Just one of those days I don't feel like doing shit. 
   Admittedly I'm struggling a bit today. I'm wanting a drink, but I'm fighting it. Guess when I'm alone and bored, feeling blah, just kinda hitting me today, but I'm fighting the urge. 
I'm taking meds to help with the urges, but today's just been hard. Tryna keep my mind off of it.
   Did check out one of those Zoom AA meetings my Dr suggested. I'm not much for group shit and sharing personal things, but she mentioned that I can enter the group anonymously and just listen without having to say anything and click the leave button at any time. So figured today since I'm struggling, what the hell, so I joined in and just listened on one. 
Not sure if it's my cup of tea. I related on some things, but seeing people cry and hearing some other things I just didn't relate to, just not sure it's for me. I don't like seeing people cry.
   I don't have friends to open up to, not trust people much. I've been screwed over too many times throughout the years by people, mostly family, but I have a hard time trusting after being lied to so many times and I just don't have time for that kind of bullshit in my life. My boyfriend is the only person I truly trust. I'm cool with that...
   But he likes his alone time and I respect that. Sometimes I do wish I had a friend to chill with to get my mind off things, but she lives in Mississippi.
   Kinda just feel drained today, just meh.
   And doesn't help my mind is full of thoughts rumbling like a thunderstorm. Things I miss doing, things I miss, people I used to work with, things that need to be done, things I wish I could do in helping others, stressed with my job, my children being too busy to visit or say, "hey, how ya doing?", feeling a bit bummed from that. My daughter dropping something off and not even coming in for a bit. Just feel like everyone only comes around either when they want something or they're bored or I'm a last resort or just obligation and it makes me feel shitty.
  I know I'm loved, but I'm not feeling the love, if that makes sense...
   I miss the feeling of the people I love being happy to see me, seeing it in their faces, seeing it in their smiles. Haven't seen that in a while.

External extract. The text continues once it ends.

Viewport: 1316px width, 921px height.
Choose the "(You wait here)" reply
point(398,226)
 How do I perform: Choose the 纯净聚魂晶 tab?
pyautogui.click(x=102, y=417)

   Kinda makes me feel like I should back off, that maybe I'm smothering them without meaning to and I don't want anyone getting tired of me by text or in person. 
I just wanna feel that love and see that happiness in their faces again.

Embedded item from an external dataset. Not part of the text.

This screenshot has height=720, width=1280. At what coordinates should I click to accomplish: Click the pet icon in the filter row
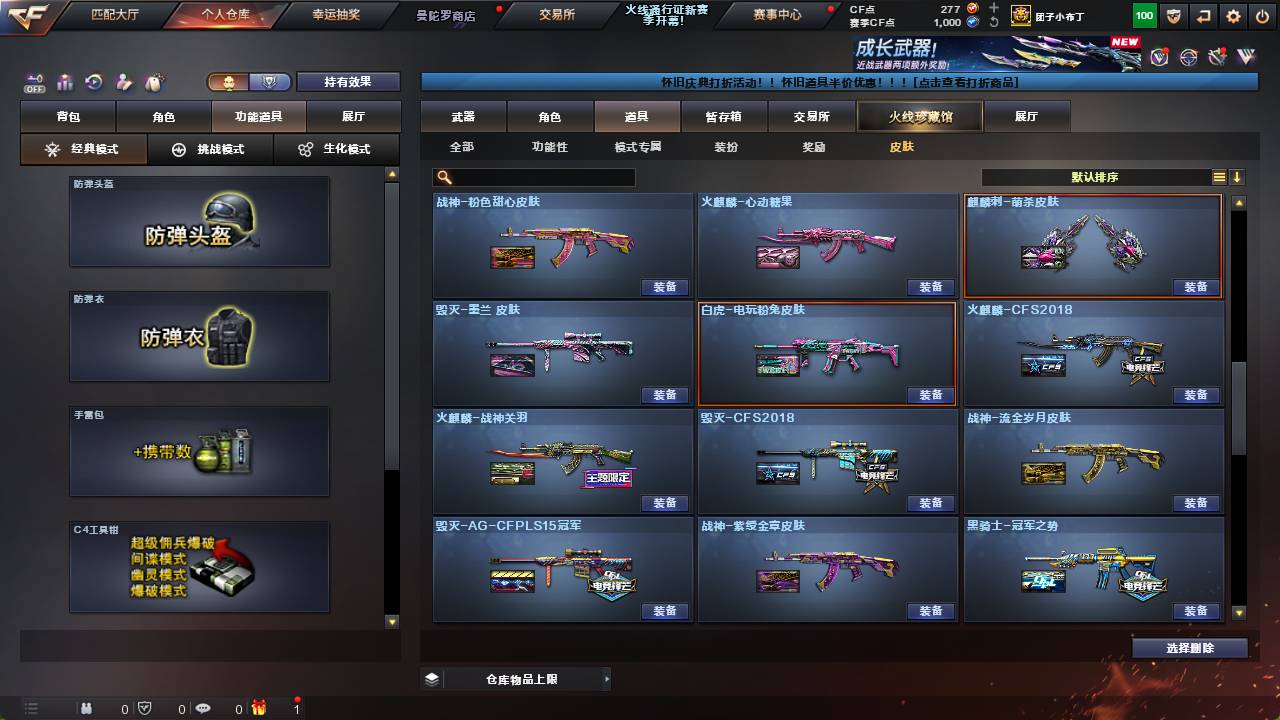tap(154, 82)
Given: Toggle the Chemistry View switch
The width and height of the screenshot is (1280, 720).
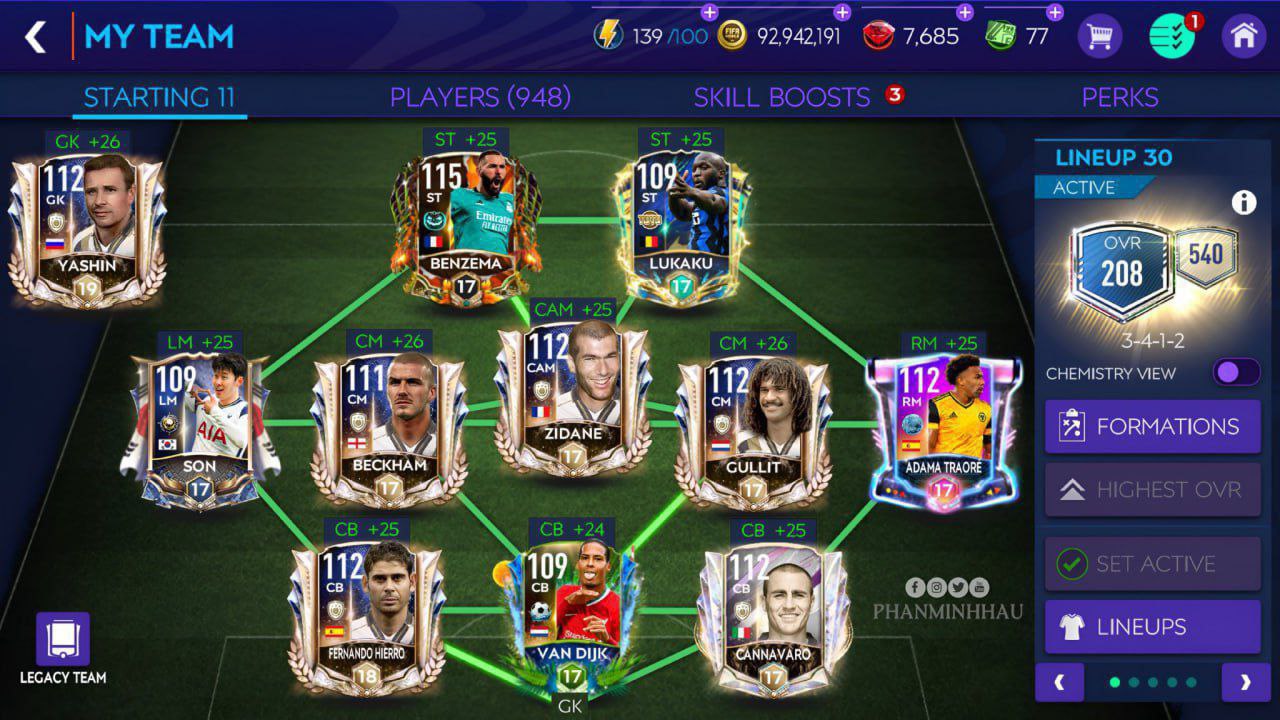Looking at the screenshot, I should [x=1236, y=373].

Makes me feel good when I see that, makes me feel wanted, loved, embraced, etc.. 
   I miss that...
But I also understand the world puts its weight and stress on everyone too...
   I'm in my head today. Probably overthinking, just in my feels. I have my day's like everyone. 🤷‍♀️.
   I'm struggling today, but I'm fighting it. I'll get through today because I don't wanna slip back to drinking again. I don't want that fog or shit feeling. And I'm not giving myself that excuse that it'll just be for today or just a little bit, naw, it never turns out that way.
   Think I'm gonna shutup for now, take a shower and try to eat something. Haven't really been hungry, but gotta eat something.